Son los nuevos jóvenes de la Libia que vendrá. Los que ya no tienen miedo. Los mismos que a la caída del sol, cuando volvemos a Bengasi, marchan pacíficamente enarbolando la vieja bandera libia de la independencia, la francesa de los cazabombarderos y la del Qatar de Al-Jazeera. Sus consignas retumban entre los edificios delante del mar: «Dam shuhada ma yamshish shebab» , que en castellano quiere decir: «Jóvenes, la sangre de los mártires no se borrará». Para el coronel Gadafi suena casi como una advertencia. A pesar de las matanzas, la moral de la resistencia es todavía alta.

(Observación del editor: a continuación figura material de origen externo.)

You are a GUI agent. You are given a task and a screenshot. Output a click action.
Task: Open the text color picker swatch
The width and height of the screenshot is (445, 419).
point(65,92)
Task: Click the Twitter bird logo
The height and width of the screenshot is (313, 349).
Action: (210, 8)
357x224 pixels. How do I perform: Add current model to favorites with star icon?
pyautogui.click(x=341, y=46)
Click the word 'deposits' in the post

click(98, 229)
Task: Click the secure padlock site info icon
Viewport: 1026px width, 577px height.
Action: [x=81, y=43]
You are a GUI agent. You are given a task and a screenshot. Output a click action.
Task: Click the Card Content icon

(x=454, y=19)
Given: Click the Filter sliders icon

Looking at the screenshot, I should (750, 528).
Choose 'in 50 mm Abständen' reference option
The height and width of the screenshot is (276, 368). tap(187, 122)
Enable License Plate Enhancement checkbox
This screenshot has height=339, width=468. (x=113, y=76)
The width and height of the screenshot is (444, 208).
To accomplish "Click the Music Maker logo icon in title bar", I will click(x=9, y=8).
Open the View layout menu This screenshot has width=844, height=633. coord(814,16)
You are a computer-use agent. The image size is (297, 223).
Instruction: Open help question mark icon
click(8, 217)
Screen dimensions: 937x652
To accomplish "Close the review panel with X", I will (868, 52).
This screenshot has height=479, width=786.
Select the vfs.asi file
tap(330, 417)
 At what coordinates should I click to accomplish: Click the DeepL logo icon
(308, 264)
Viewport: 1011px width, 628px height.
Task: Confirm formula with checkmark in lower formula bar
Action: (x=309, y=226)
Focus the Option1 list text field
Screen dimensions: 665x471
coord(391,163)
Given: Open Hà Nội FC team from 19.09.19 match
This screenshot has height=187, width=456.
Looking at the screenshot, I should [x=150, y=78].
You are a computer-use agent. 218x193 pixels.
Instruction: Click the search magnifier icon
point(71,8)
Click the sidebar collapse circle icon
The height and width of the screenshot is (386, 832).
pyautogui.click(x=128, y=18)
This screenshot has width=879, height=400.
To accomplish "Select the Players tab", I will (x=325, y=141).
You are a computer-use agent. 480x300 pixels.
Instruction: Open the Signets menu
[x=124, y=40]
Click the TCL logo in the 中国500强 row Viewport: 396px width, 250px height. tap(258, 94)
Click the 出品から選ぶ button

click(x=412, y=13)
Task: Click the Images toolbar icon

A estos jóvenes no les falta el valor. Y hace falta para seguir resistiendo. Por eso el hijo de Hasan, Ahmed, Nasser, Yousif, Suleiman, Bilal, Hisham, merecen toda la solidaridad de nuestra generación que vive tranquila en la orilla norte de este mismo mar. Pensando en ellos y pensando en las decenas de muertos que he visto en estos días en los hospitales de Bengasi, me pregunto si de verdad vale la pena perderse en el debate «guerra sí o guerra no» cuando la guerra existe ya. ¿Pero no nos damos cuenta? No para desde el 17 de febrero. Y es una guerra civil. De un dictador cortejado durante años por nuestros gobiernos, que usa mercenarios extranjeros y artillería pesada para matar a los que piden el final del ŕegimen. Los muertos son ya al menos mil, casi todos muchachos que han tomado las armas para defender las propias ciudades del ejército de Gadafi.
Pero en Italia se siguen leyendo los hechos como si se tratase de una guerra entre tribus, un complot islamista o un proyecto de la CIA. También a esto se le llama racismo. Y es la incapacidad para reconocer a los pueblos de la orilla sur la capacidad de luchar por su libertad. Lo repito: aquí la guerra está ya. Y es una guerra de liberación. ¿Os acordáis de los partisanos y Bella Ciao? Pues según mi opinión se trata simplemente de decidir de qué parte estamos. Si con la dictadura o con el pueblo libio. Y después decidir cómo apoyar a la parte que hemos elegido. ¿Con manifestaciones pacíficas? Soy el primero en apoyarlas, pero hagámoslo seriamente. Porque entre tanto hay gente que muere bajo el fuego de Gadafi. Un hombre que debe acabar en la cárcel. Pero, ¿cómo podéis decir que su poder es todavía legítimo porque una parte del pueblo aún lo apoya? También Hitler y Stalin tenían sus partidarios… Es una vez más racismo: disculpadme, ¿pero es que en Libia no valen el Estado de Derecho y el código penal? ¿El responsable de mil homicidios en el último mes puede ser absuelto en nombre de no sé qué razón política?